At resting membrane, concentration of K in the cell is very high, and in the extra-cellular fluid is slow :arrow: there is a passive flow of K out of the cell


:arrow: Hyperkalemia, extracellular K is high :arrow: prevent the passive flow :arrow: more K in the cell :arrow: depolarization

:arrow: Hypokalemia, extracellular is slow :arrow: stimulate passive flow :arrow: more K goes out of cell :arrow: hyperpolarization

  #4

I absolutely agreed what you mentioned above. But do anyone know what is the mechanism of the followlin sentence--->[Hypokalemia, as predicted by the Nernst equation, hyperpolarizes the resting membrane potential to more negative values, and consequently may cause slowing of conduction . In addition, hypokalemia decreases potassium conductance and may enhance automaticity] . I confused that hypokalemia decreases potassium conductance but enhances automaticity.

  #5

Effects of hyperkalemia:

1. increased excitability due to decreased resting membrane potential (less negative potential, so closer to the treshold value)

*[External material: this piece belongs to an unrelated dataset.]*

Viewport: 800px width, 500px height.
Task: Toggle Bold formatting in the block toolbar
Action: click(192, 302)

2. decreased amplitude of action potential (amplitude is measured from the resting value to the spike value, and with hyperkalemia the resting value is decreased and so as the amplitude)

3. the main effect is: due to decreased potassium concentration gradient, repolarization is prolonged (refractory period is prolonged) so the frequency of action potentials is decreased


  #6

here is wht i found in katzung !

tht's a nice explanmation by mildus, just to add!

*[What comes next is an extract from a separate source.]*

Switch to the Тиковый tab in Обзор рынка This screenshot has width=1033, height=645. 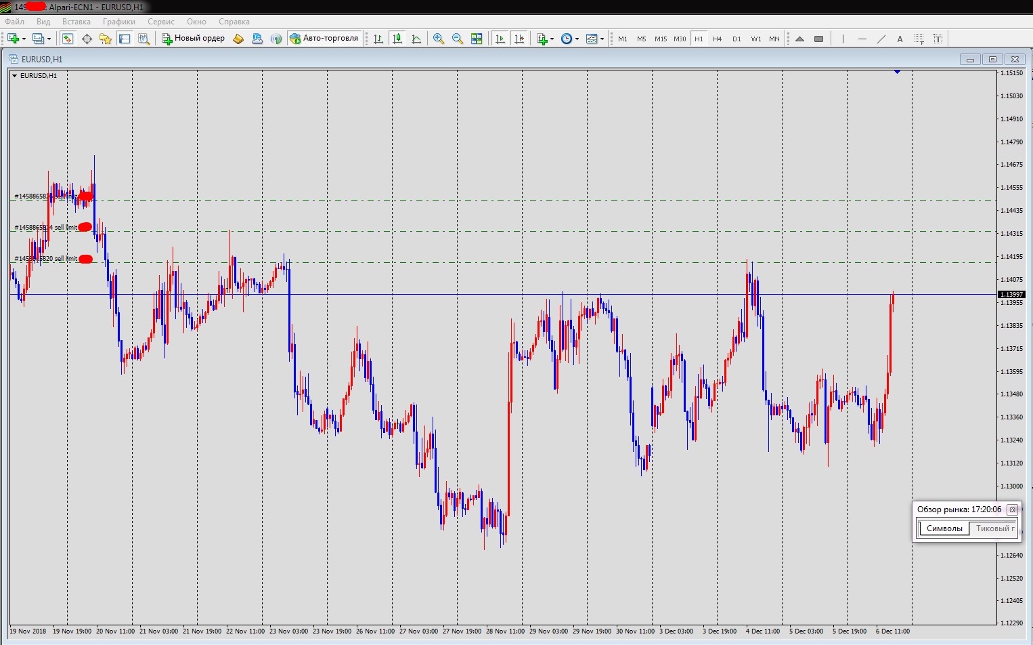[993, 528]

a/c to bighear he is right to say tht potassium concentration hasa more to do with the permeability rather than resting membrane potential!

Hyperkalemia: reduces eq. potential for K+ but on the other hand increases permeability therefore potassium current will be higher and RMP will come closer to K+ eq. potential!

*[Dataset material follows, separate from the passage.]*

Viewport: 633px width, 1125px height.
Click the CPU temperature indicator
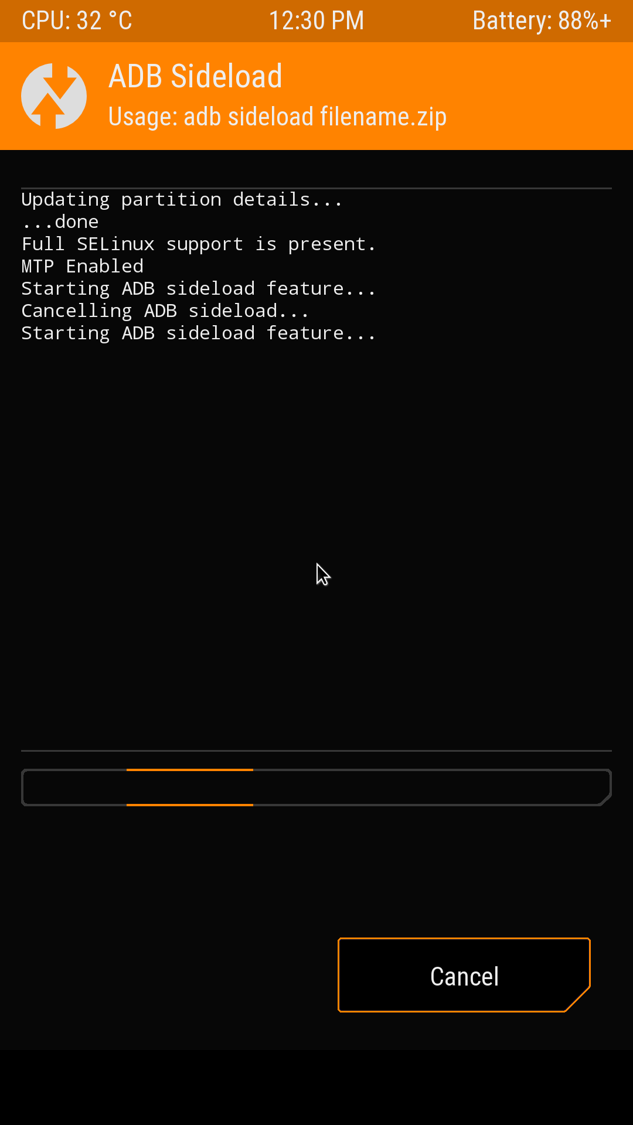coord(77,21)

significance: in cardiac pacemaker cells during phase IV ,due to high K+ permeability it will effectively counteract hyperpolarization induced depolarizing current via rectifier channels therefore late approach towards threshold!

Hypokalemia: increases eq. potential for K+ but on the other hand reduces permeability ;therefore K+ current will be low and RMP will be farther away from the eq. potential (K+ eq. pot. has the major influence on RMP) in other words membrane will be destabilized!

significance: in cardiac pacemaker cells low K+ current during phase IV will not be able to effectively counteract the depolarizing current and therefore early approach towards threshold [enhanced automaticity]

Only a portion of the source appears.